Written in the aftermath of the 2002 D.C. sniper attacks and partly inspired by the Oklahoma City bomber, Timothy McVeigh, the song frames its narrative from the perspective of a disciplined, ex-military “straight arrow” pushed beyond his psychological breaking point. These themes are made explicit in the video's opening moments with the quote attributed to American physicist, J. Robert Oppenheimer.

Often referred to as the “Father of the Atomic Bomb,” Oppenheimer serves as both a literal and symbolic reference point, as his words foreshadow the engineer's downward spiral throughout the video, while also expanding the scope of its message. The juxtaposition of a seemingly ordinary suburban backdrop against imagery of nuclear armageddon, suggests that the source of cataclysmic violence are not solely from a distant battlefields or abstract geopolitics, but can grow from human fragility and indoctrination in one's own community, when amplified by access to catastrophic forces.
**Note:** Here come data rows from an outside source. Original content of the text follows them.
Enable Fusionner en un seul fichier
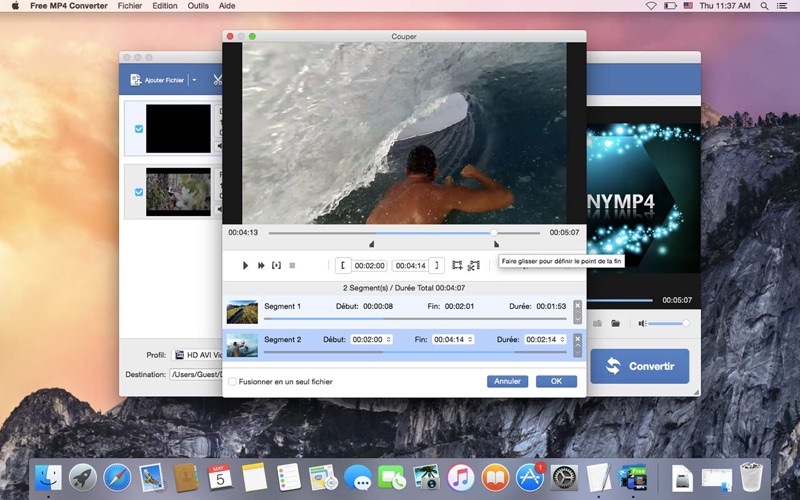click(x=232, y=381)
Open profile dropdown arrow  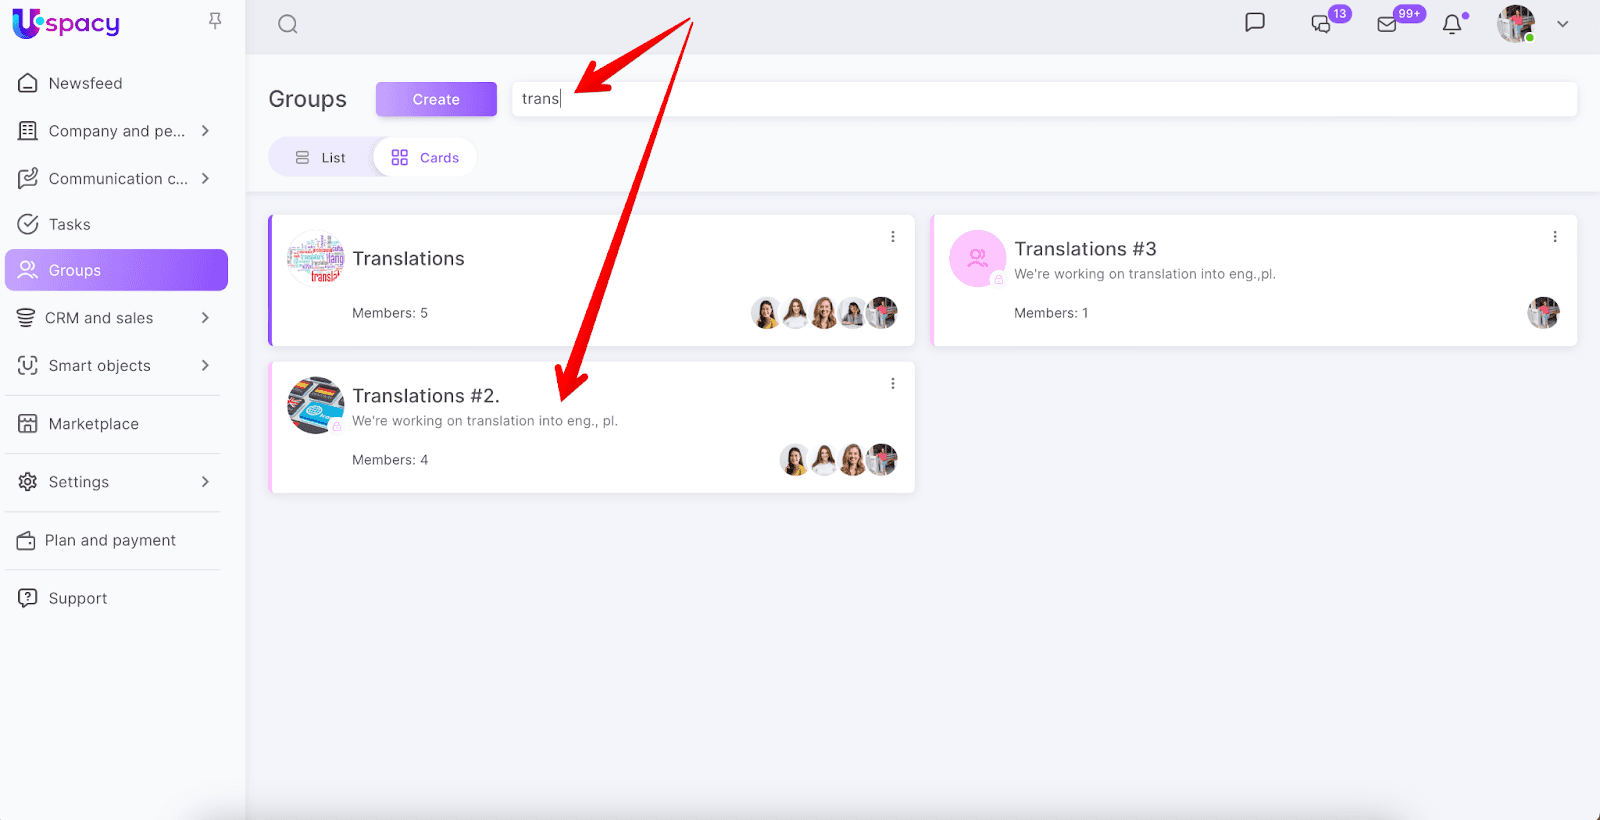point(1563,24)
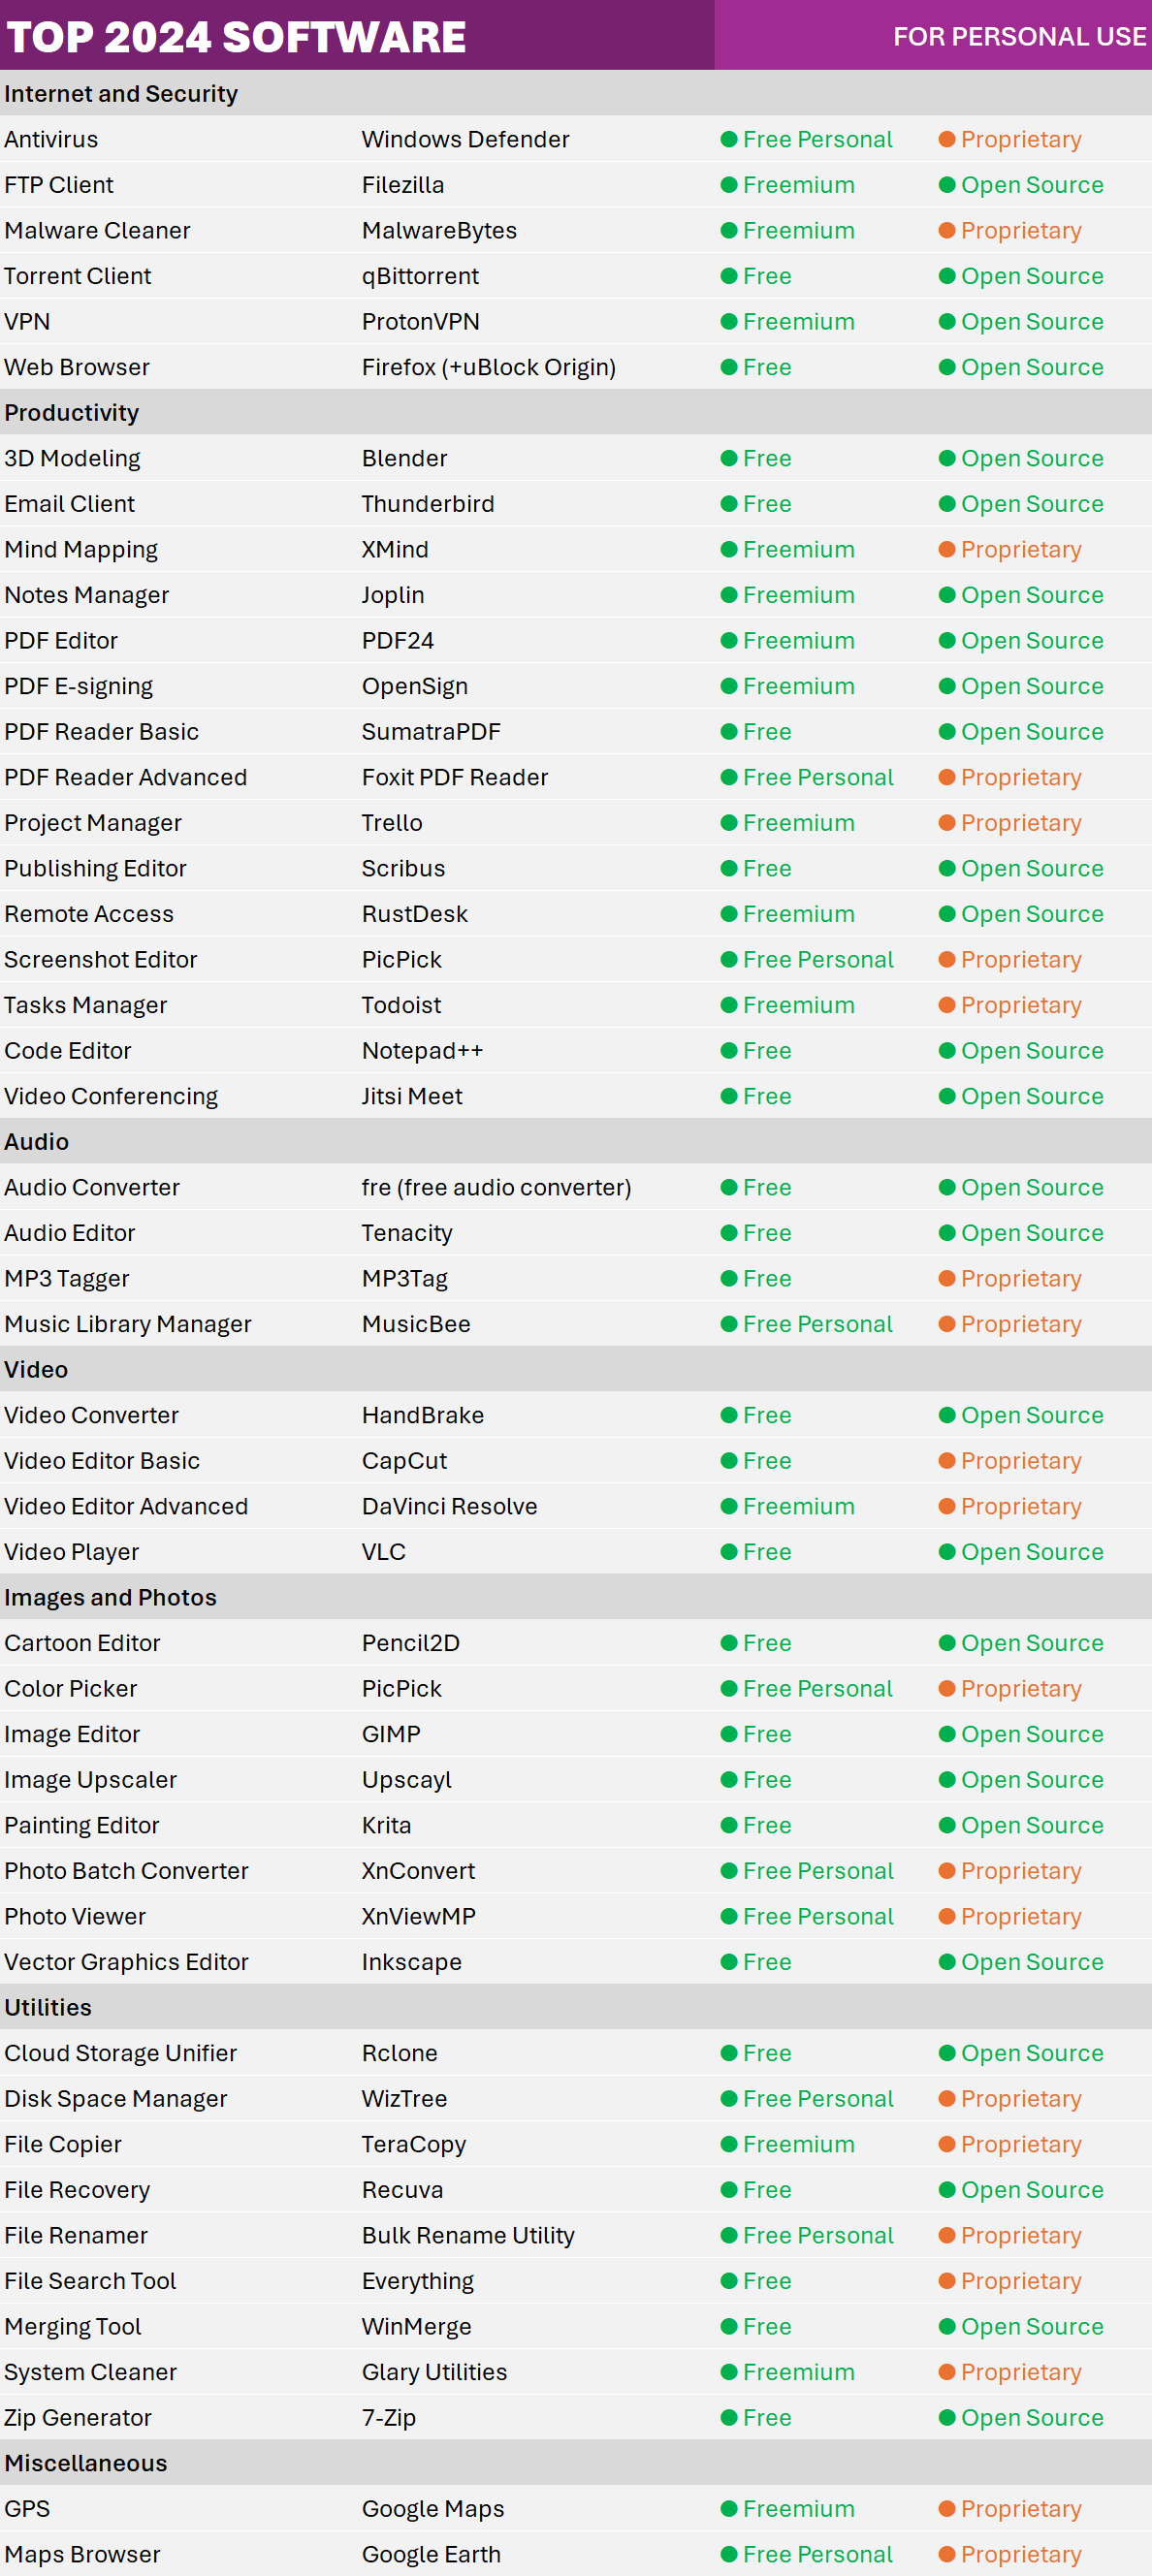Click the green Free dot in GIMP row
Screen dimensions: 1152x2576
click(x=729, y=1734)
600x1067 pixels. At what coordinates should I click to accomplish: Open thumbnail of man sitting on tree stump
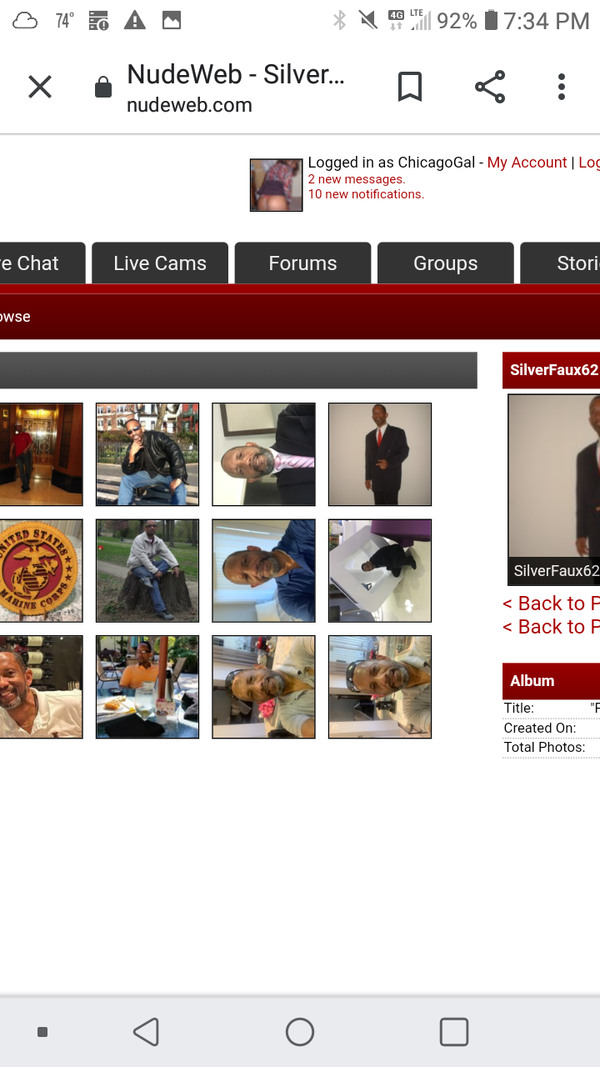click(148, 570)
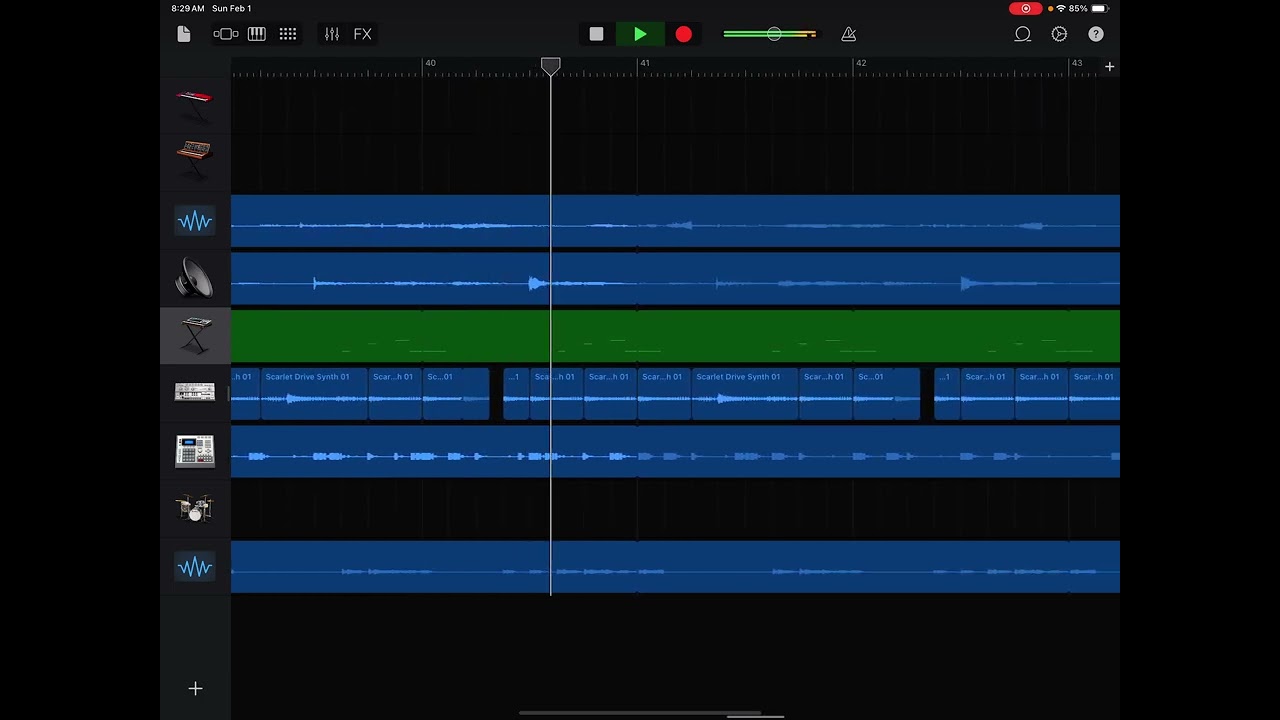Select the drum kit track header

[x=195, y=509]
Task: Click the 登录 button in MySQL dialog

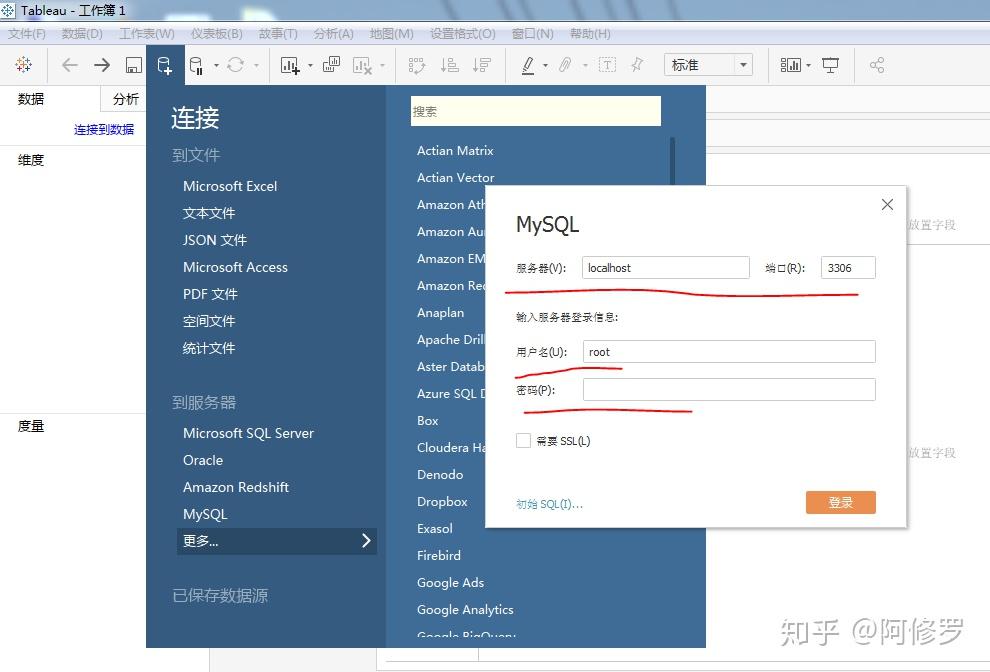Action: (840, 503)
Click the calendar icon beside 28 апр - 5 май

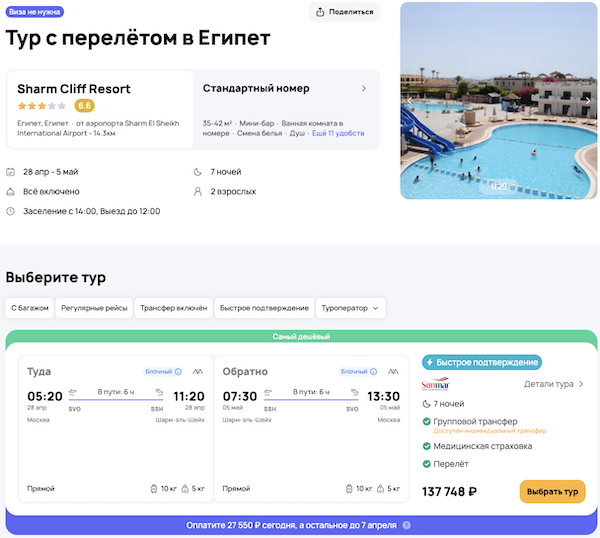click(x=10, y=171)
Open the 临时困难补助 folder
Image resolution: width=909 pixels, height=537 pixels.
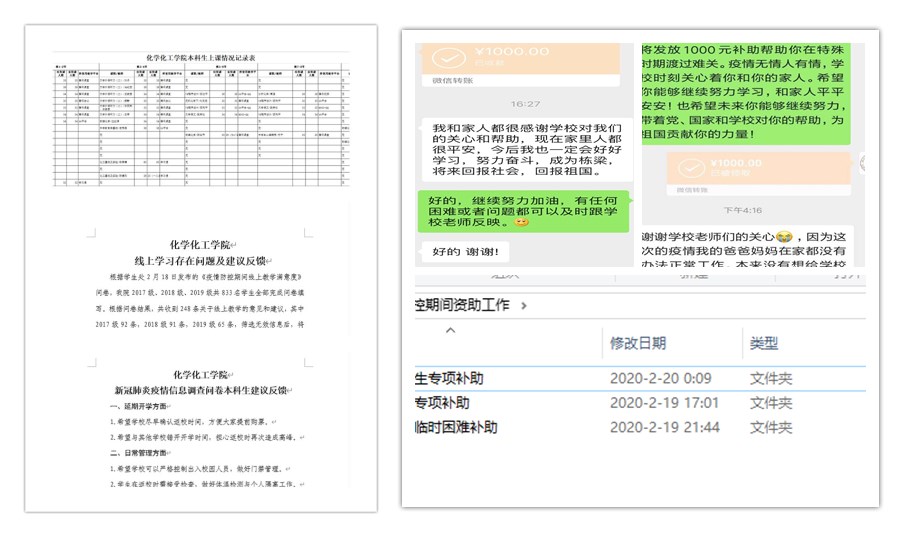click(x=456, y=427)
Overall, the engineer's actions echo Oppenheimer's warning on a global scale; that true danger lies not only in the weapon itself, but in the hands and minds of those with the power to wield it.

While Oppenheimer is best known for his association to this famous line, the quote is originally attributed to the Hindu deity, Vishnu
in a passage of the Hindu scripture of "Bhagavad Gita".

==Track listing==

CD Single
| No. | Title | Length |
|---|---|---|
| 1. | "River Below" | 3:00 |
| 2. | "Lies" (Acoustic) | 3:06 |
| Total length: |  | 6:06 |

UK 7" Single
| No. | Title | Length |
|---|---|---|
| 1. | "River Below" | 3:00 |
| 2. | "Standing In The Rain" (Acoustic) | 3:08 |
| Total length: |  | 6:08 |

DVD
| No. | Title | Length |
|---|---|---|
| 1. | "River Below" | 3:00 |
| 2. | "Living in the Shadows" | 3:17 |
| 3. | "River Below" (Official Video) | 3:34 |
| 4. | "Try Honesty" (Official Video) | 4:06 |
| 5. | "EPK Bonus Footage" (Video) |  |
| Total length: |  | : |

==Chart performance==

| Chart (2004) | Peak position |
|---|---|
| Canada Rock Top 30 (Radio & Records) | 12 |
| UK Singles (OCC) | 70 |
| UK Rock & Metal (OCC) | 6 |

==Certifications==

| Region | Certification | Certified units/sales |
| Canada (Music Canada) | 2× Platinum | 160,000^{‡} |
^{‡} Sales+streaming figures based on certification alone.